Markus Villig, CEO at Bolt, said: “Bolt’s mission is to make urban travel affordable and sustainable. We are building a future where people are not forced to buy cars that cause traffic and pollution but use on-demand transport when they actually need it.

 

“After seven years of relentless execution, Bolt’s mobility and delivery products offer a better alternative to almost every use case a car serves.

 

“I’m thrilled to bring these products to millions of customers around Europe and Africa, taking the emphasis off cars and giving cities back to the people.”

 

Femi Akin-Laguda, Country Manager, Bolt Nigeria, added: “We remain committed to simplifying mobility and providing the best value for our customers in more than 25 cities in Nigeria.

 

“Bolt will continue building solutions that alleviate everyday mobility challenges with our safe and affordable services while we also remain committed to providing market leading earnings for our drivers.

 

“With this investment, we will keep introducing effective solutions, features and products that are important to all our customers while having a positive socio-economic impact on the economy.”

 

Andrew Reed, partner at Sequoia, said: “Bolt is redefining urban transportation in much of the world.
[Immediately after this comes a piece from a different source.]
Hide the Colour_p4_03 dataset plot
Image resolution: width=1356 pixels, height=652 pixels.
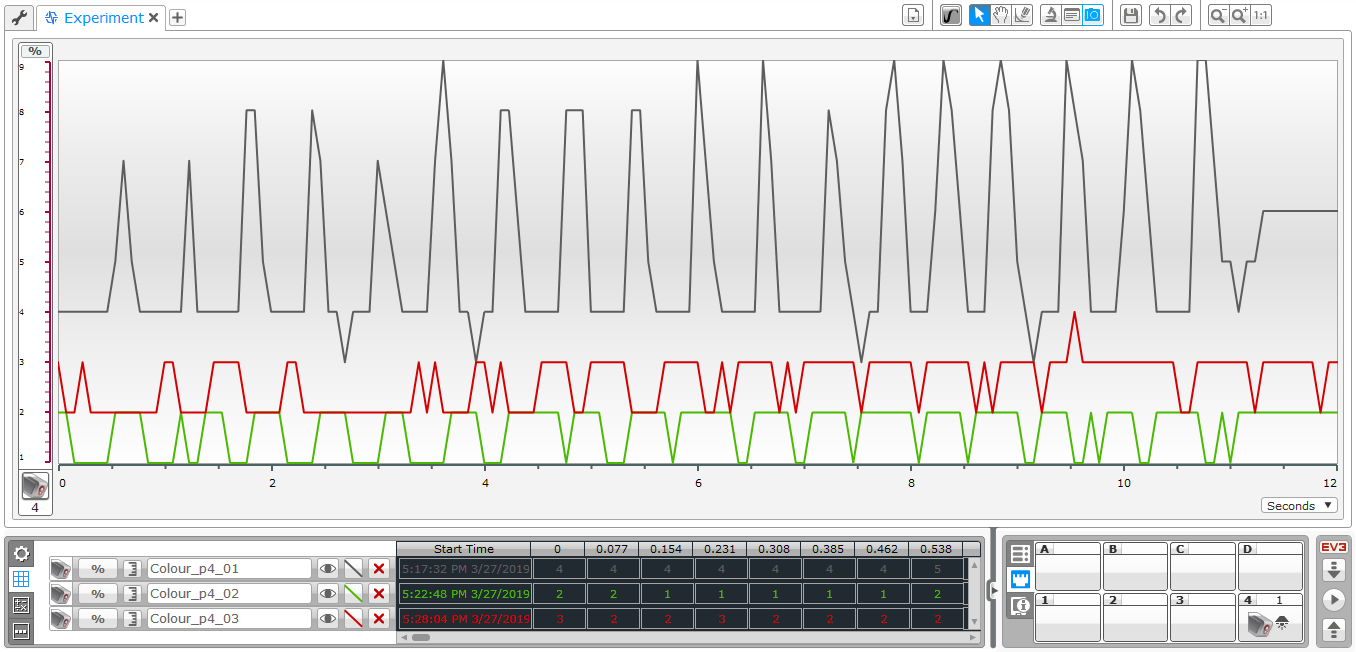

Markus is a driven founder who has built an operationally excellent business spanning Europe and Africa and a mission-driven culture that forms the foundation of an enduring company. Bolt helps customers, cities, and the environment. We’re delighted to partner with them.”

 

Bolt has experienced hypergrowth in the past year — the company has grown to 75 million customers globally.

 

The ride-hailing company currently operates across seven African countries, providing earning opportunities for over 400,000 drivers in over 70 cities across the continent.